It’s that experience of love that becomes the engine of change, of disruption, of transformation.It’s not about earning it. It’s about receiving it and letting it work on you—even if it means God flips your tables and spills your coins on the floor.
Here’s the thing: the problem isn’t just surface-level stuff. The tiredness, the boredom, the stuck-ness—those are just symptoms. They’re the animals and money changers. But the deeper issue? That’s inside. It’s in the heart. Sometimes we stay with business as usual because we’re afraid. Afraid of change. Afraid of uncertainty. Afraid to let go.
Sometimes it’s grief. We hold on to what’s familiar because it makes us feel safe—even if it’s lifeless. And sometimes we’re just tired. Life becomes a to-do list. A calendar. A chore. But maybe the biggest reason business as usual sneaks in? We forget who we are. “Do you not know that your bodies are temples of the Holy Spirit, who is in you, whom you have received from God? You are not your own.” (1 Cor 6:19)
We forget that God doesn’t just show up in churches—but in us. When we forget that, life becomes transactional instead of relational. We stop seeing each other. We stop seeing ourselves. Life becomes a marketplace instead of a meeting place with the holy.
That’s what Jesus was challenging in the temple that day. Not just the money tables—but the way people had forgotten the sacred. Forgotten each other. Forgotten themselves. Forgotten God.
And it wasn’t just that one day in Jerusalem. All through John’s Gospel, Jesus keeps interrupting business as usual. We know about the woman at the well. She wasn’t just a scandal. She was stuck in a system that told her she needed a man to survive. So she had five. And now a sixth. But Jesus meets her, sees her not as a problem—but as a temple. And He offers her living water. He upends her table.
Or the man on the mat—38 years stuck in the same place. Jesus says, “Get up.” Not just healing. A new way of being. Jesus is the one who turns over tables—from Nicodemus to the woman caught in adultery.
So let me ask you: What tables in your life need to be overturned? What beasts need to be driven out? Where have you settled for business as usual, when Jesus is calling you to an unusual life?
Maybe you’re the one at the well. Maybe you’re the one stuck on the mat. Maybe you feel dead inside and need Jesus to call you to be born again. Maybe you’re hungry—for purpose, for connection, for forgiveness.
Whatever it is, hear this: You are the temple of the Holy Spirit. You are called to be a house of prayer. Jesus doesn’t show up to shame us. He shows up to wake us up. To remind us. To call us back. To clear out what clutters and distracts, so we can make room again for the holy. For joy. For presence. He was speaking of the temple of His body—but He was also speaking of ours.
So may you have the courage to let Him come close. To let Him turn over what needs to be turned over. To let Him cleanse what needs cleansing. To let Him restore what’s been lost.

■ PROVIDED RECORDS ■

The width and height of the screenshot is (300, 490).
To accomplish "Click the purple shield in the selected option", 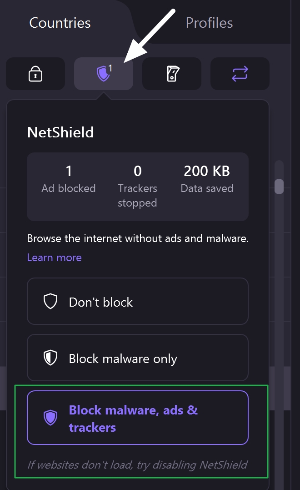I will coord(50,418).
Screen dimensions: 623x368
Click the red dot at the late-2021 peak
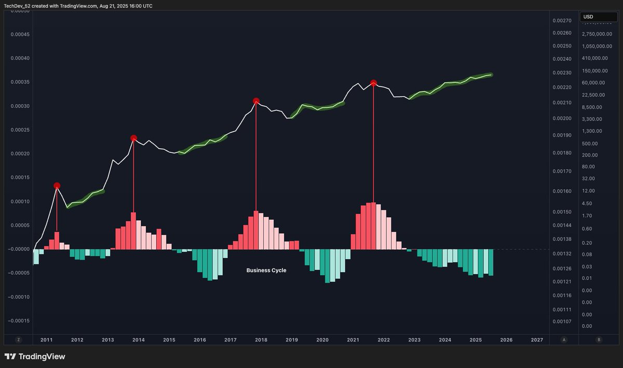tap(373, 83)
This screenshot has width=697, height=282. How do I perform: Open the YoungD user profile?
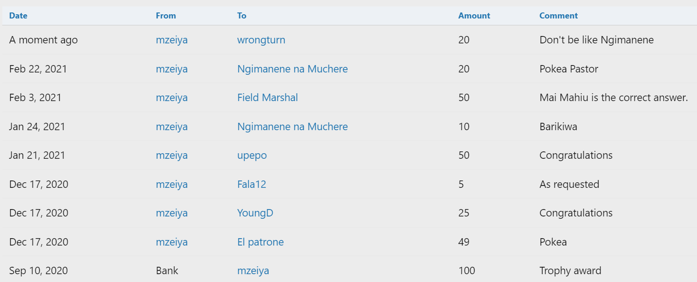[x=255, y=213]
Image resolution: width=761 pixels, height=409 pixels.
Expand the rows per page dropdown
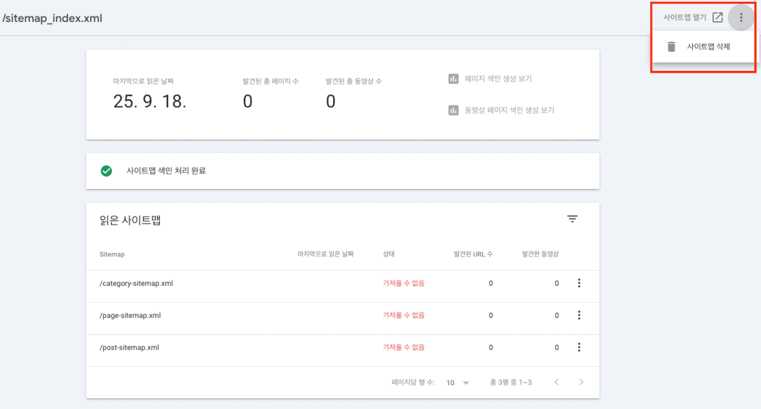[x=458, y=383]
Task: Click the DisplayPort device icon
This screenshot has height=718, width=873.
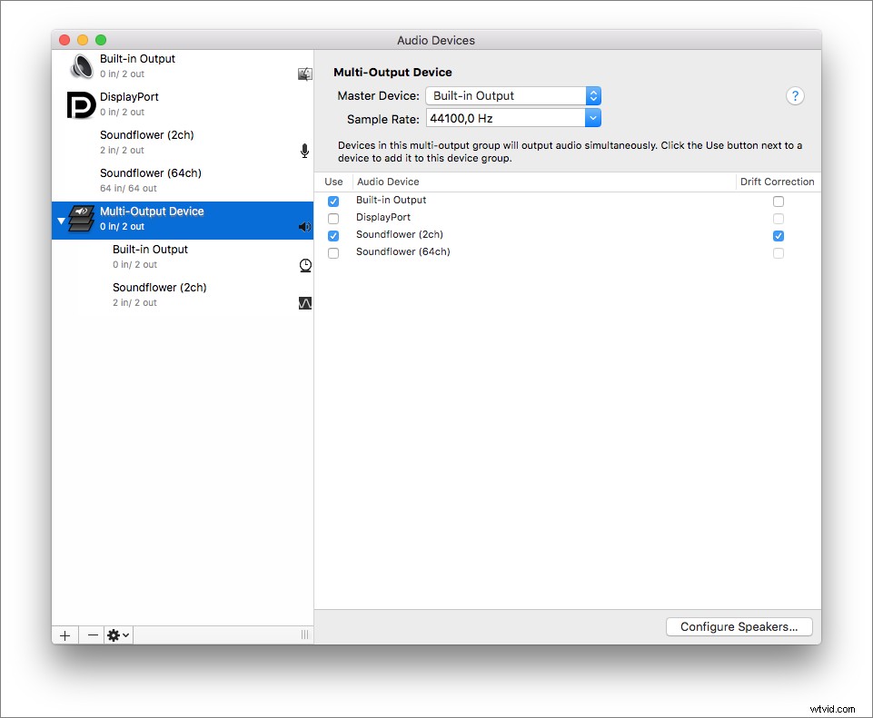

■ WORK TO COMPLETE ■
1) Print the passage on business as usual from "So let me ask" to "an unusual life?".
2) In the passage on business as usual, how many years was the man on the mat stuck in the same place?

■ EXPECTED OUTPUTS ■
1)
So let me ask you: What tables in your life need to be overturned? What beasts need to be driven out? Where have you settled for business as usual, when Jesus is calling you to an unusual life?

2) 38 years